Screenshot and document pointing data
※ ※ ※
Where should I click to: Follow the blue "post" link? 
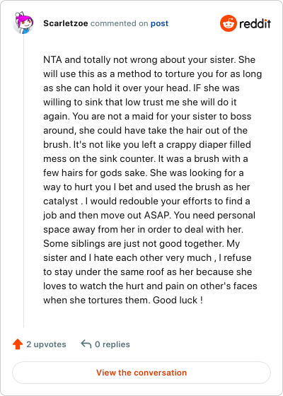point(159,23)
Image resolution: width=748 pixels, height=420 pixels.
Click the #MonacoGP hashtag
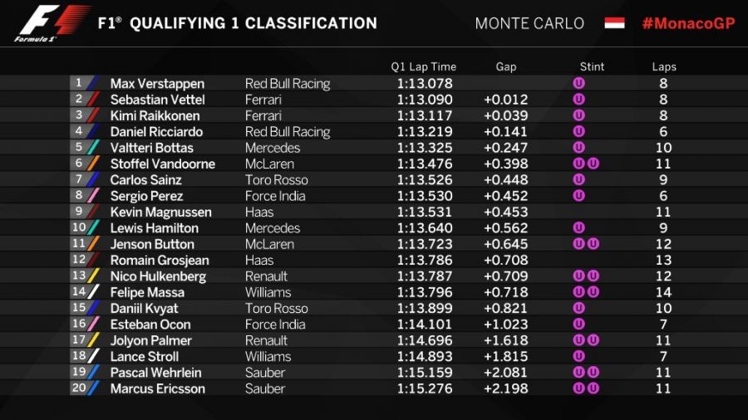(688, 23)
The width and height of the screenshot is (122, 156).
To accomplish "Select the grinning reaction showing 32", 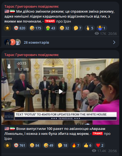I will [x=64, y=28].
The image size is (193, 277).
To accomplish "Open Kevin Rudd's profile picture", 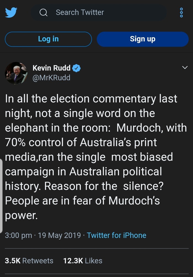I will click(16, 73).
※ ※ ※
Which lines in the records contain the string "height", matching case? Pull each of those lines out in full.

### Complete output
Image resolution: width=748 pixels, height=420 pixels.
The width and height of the screenshot is (122, 156).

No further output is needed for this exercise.